Web design is a massively complex undertaking. Just on the most basic level, your job as a web designer is to take a set of goals, abstract from them a direction, conceptualize a framework that will actualize that direction, design a system of information that will lead people down the path that direction points in, and then realize that system. (‘Realize’ here being used in its more core sense of ‘to make real.’)
That’s a titanic amount of information to take in, process, and turn into a working system…and it’s literally only a tiny fraction of what modern web designers actually do. The whole list includes a myriad of related tasks from determining the client’s core audience to repeated conversion rate optimization cycles. But amazingly, none of that list actually tells you what the most important element of web design is — because it’s so terribly fundamental to the whole thing that we often don’t even stop and put any conscious thought into it.
It’s creating meaning.
What Is Meaning?
Woah…that’s deep. Seriously, though, there’s an entire branch of human thought devoted to the subject of meaning. It’s called ‘semiotics,’ and it does a pretty good job of breaking down the process of ‘to mean.’ There are three parts:
- Syntax: the rules that are used to determine how parts interact to convey meaning.
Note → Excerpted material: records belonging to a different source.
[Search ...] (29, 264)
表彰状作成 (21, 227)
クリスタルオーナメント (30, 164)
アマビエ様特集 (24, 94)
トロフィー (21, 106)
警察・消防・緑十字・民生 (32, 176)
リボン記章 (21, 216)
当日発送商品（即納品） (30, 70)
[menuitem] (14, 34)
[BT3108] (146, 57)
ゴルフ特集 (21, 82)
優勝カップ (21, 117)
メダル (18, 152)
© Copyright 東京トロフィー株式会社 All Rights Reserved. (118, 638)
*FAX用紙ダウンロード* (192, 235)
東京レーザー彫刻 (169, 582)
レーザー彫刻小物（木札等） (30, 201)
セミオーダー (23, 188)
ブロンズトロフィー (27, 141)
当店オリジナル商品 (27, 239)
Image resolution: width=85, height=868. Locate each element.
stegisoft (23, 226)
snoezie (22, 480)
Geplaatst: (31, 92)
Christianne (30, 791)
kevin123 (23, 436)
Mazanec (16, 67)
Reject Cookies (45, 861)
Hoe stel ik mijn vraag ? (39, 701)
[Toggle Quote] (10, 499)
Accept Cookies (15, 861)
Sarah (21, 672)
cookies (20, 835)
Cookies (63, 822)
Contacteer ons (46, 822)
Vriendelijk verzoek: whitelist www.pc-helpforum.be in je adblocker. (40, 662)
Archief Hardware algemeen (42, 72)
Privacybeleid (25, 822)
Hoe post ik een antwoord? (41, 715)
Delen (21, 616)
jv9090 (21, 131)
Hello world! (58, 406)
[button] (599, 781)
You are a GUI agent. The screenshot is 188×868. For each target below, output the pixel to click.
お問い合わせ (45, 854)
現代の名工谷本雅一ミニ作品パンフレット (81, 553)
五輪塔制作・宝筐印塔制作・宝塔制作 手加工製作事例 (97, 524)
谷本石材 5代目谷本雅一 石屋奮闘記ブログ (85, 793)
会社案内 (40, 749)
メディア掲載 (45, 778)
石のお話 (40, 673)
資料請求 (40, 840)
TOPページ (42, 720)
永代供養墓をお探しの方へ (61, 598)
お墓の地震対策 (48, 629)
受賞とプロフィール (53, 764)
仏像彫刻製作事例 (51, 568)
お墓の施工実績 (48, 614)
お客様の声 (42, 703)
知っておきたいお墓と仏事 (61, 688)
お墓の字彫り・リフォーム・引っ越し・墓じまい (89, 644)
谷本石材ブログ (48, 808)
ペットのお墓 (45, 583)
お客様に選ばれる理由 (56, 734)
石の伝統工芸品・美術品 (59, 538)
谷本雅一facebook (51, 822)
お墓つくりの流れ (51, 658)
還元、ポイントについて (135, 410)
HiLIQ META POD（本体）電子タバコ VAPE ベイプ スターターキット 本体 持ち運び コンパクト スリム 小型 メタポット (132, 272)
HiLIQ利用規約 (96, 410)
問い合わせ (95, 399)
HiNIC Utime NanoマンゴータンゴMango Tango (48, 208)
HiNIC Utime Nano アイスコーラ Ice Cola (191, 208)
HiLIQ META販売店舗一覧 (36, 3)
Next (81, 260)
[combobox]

- Semantics: the meaning of each part, independent of the syntax.
- Pragmatics: the ways that people bring syntax, semantics, and context together to create meaning.
Now, if you’ll notice, there’s a ‘fourth part’ snuck in there at the end: context. Context isn’t often overtly brought up in semiotics, because it’s just really hard to define except in an intuitive fashion: context is simply ‘the physical and/or intellectual environment in which the communication is taking place.’
Most solid web design starts with the simple question “what does it do,” but the truth is that in order to answer that question, you have to start with the question “who does it serve?” That’s because the context of a website is the digital environment it works within — which consists of
- The sites that link to the page (including search engines)
- The sites that compete with this site for a slice of the ‘surfer base’
- The surfer base itself
- And a few other elements that are less important to the site’s goal, such as the sites that the site links to.
You can’t really start creating meaning until you understand what that meaning is going to have to interact with. That meaning is going to have to win links from the first group, outperform the second group, and convert the third group into customers. So until you understand what those groups are and how they function, you can’t create the necessary meaning in a functional way.
On the other hand, once you have the context of the site firmly in mind, the other elements tend to come together fairly quickly. Syntactically, a website uses fairly standardized rules that determine things like font size, the proportional relationship between sidebars and main content, and so on. Semantically, choosing elements that have an independent meaning that furthers winning links, outperforming, or converting (and preferably more than one of those things) is probably the process that most of us think of as “designing.” And the entire pragmatic side of the science emerges naturally by considering context before you make syntactic and semantic decisions.